研究者たちは、このような状況で女性の数を過大評価することが給与にも影響を与える可能性があるという証拠も発見した。参加者が実際の企業におけるジェンダーバランスを過大評価すればするほど、その企業の実際のジェンダー賃金格差は大きくなる傾向があった。

研究者たちが分析を人種にまで拡大したとき、同じパターンが見られた—成功した黒人従業員が数人いると、人々はその企業にはより多くの黒人従業員が雇用されていると思い込む傾向があった。

なぜ進歩が停滞するのか

この研究は、企業に目立った役割を担う女性が数人いると、ジェンダー多様性の進展が鈍化する理由の一つを示している。しかし、他の研究者たちは別の説明を提示している。

一部は社会規範を指摘し、組織は他の場所で典型的に見えるものに基づいて採用をモデル化するという。例えば、2019年の研究では、S&P 1500企業の取締役会で女性がちょうど2人いる割合が、偶然に予想されるよりもはるかに多いことがわかった。研究者たちは、取締役会に女性が2人いることが暗黙の基準になると、企業は2人以上を追加する動機を失うと主張している。

他の研究者は、道徳的ライセンスを可能性のある説明として挙げている。
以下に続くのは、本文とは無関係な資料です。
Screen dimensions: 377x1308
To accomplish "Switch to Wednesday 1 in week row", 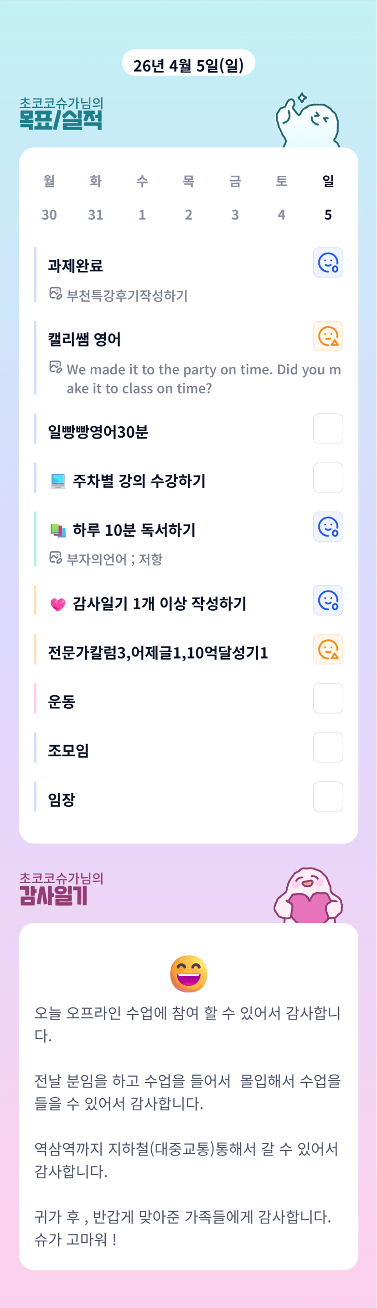I will (142, 215).
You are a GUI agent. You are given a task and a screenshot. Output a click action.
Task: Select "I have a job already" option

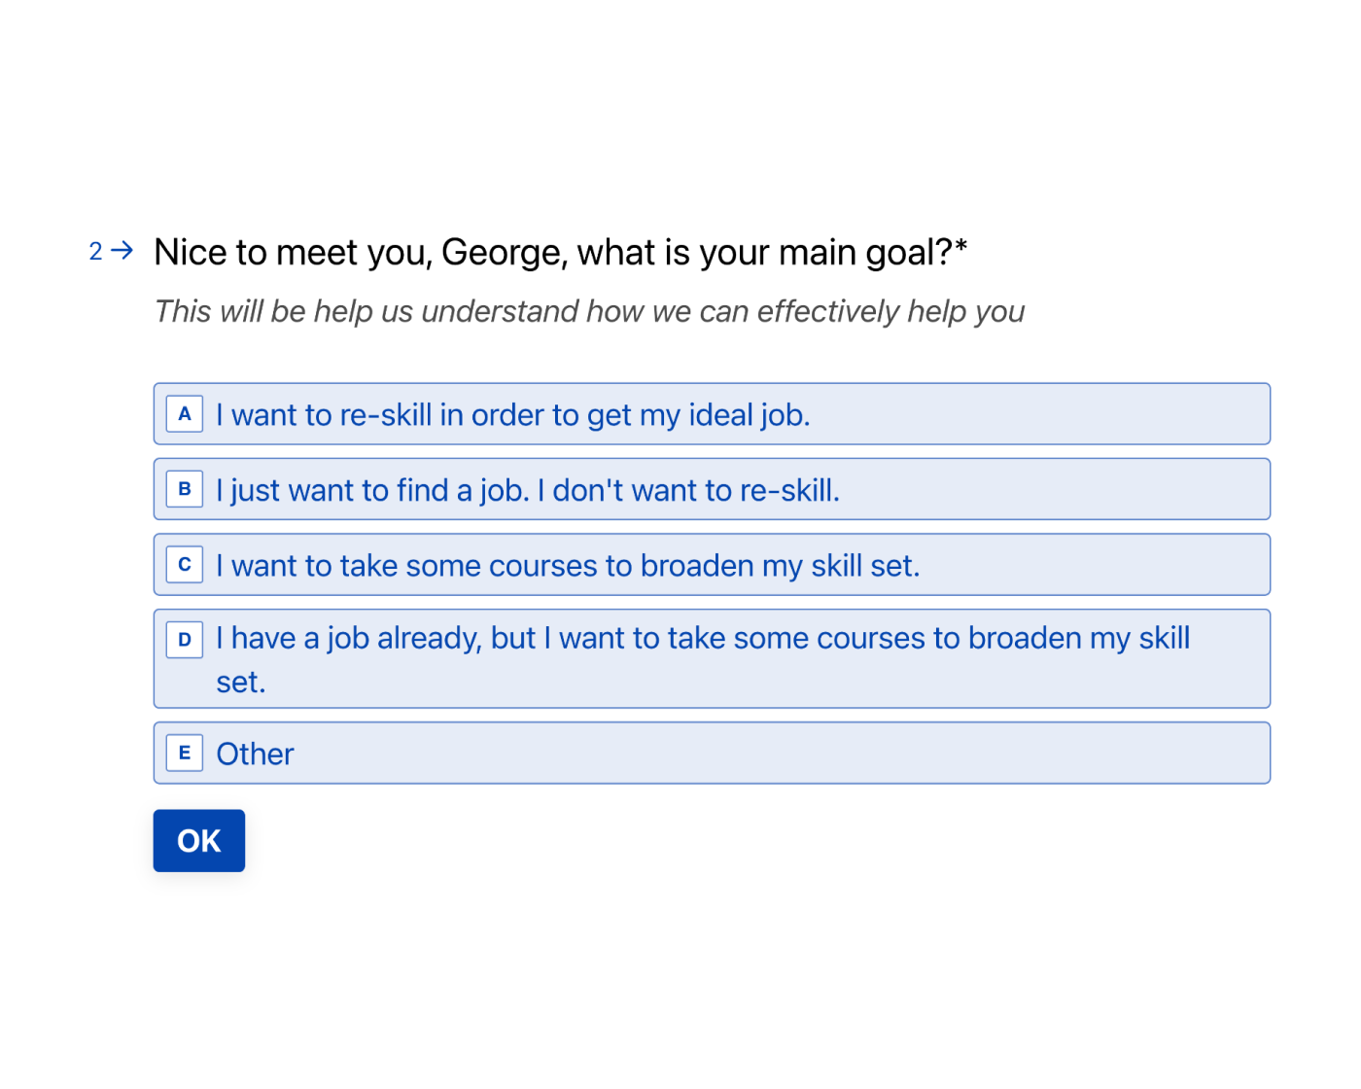(x=702, y=639)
この考え方は、少数の女性やマイノリティを昇進させることで、企業は一種の心理的クレジットを獲得し、意思決定者は十分なことをすでに行ったと感じるというものだ。美徳を感じることで、彼らはこれらのグループのためにさらなる努力をする動機を失うのである。

透明性が進歩の誤った印象を防ぐのに役立つ

重要なのは、これらの研究のどれも、トップに女性やマイノリティがいることが悪いことだと示唆しているわけではないということだ。むしろ逆である。彼らの可視性は明らかに重要である。リーダーシップにおける女性や有色人種を見ることで、誰が良いリーダーになるかについての認識が変わり、一部の人々がより高い目標を目指すよう促すかもしれない。しかし、これらの研究は、可視性が予期せぬ結果をもたらす可能性があることを私たちに思い出させる。少数の著名な例によって、実際には多くの障壁が残っているにもかかわらず、平等がすでに達成されているという錯覚が生じる可能性がある。

過大評価研究の著者たちは、透明性がこの効果に対抗するのに役立つと提案している。企業が組織のすべてのレベルにおける女性やマイノリティの割合を明確に伝えることで、人々は進歩が完了したと思い込む可能性が低くなる。多様性データを可視化することで、より広い目標に注意を集中させ続け、包括性がトップの一部だけでなく、組織全体に行き渡ることを確実にする。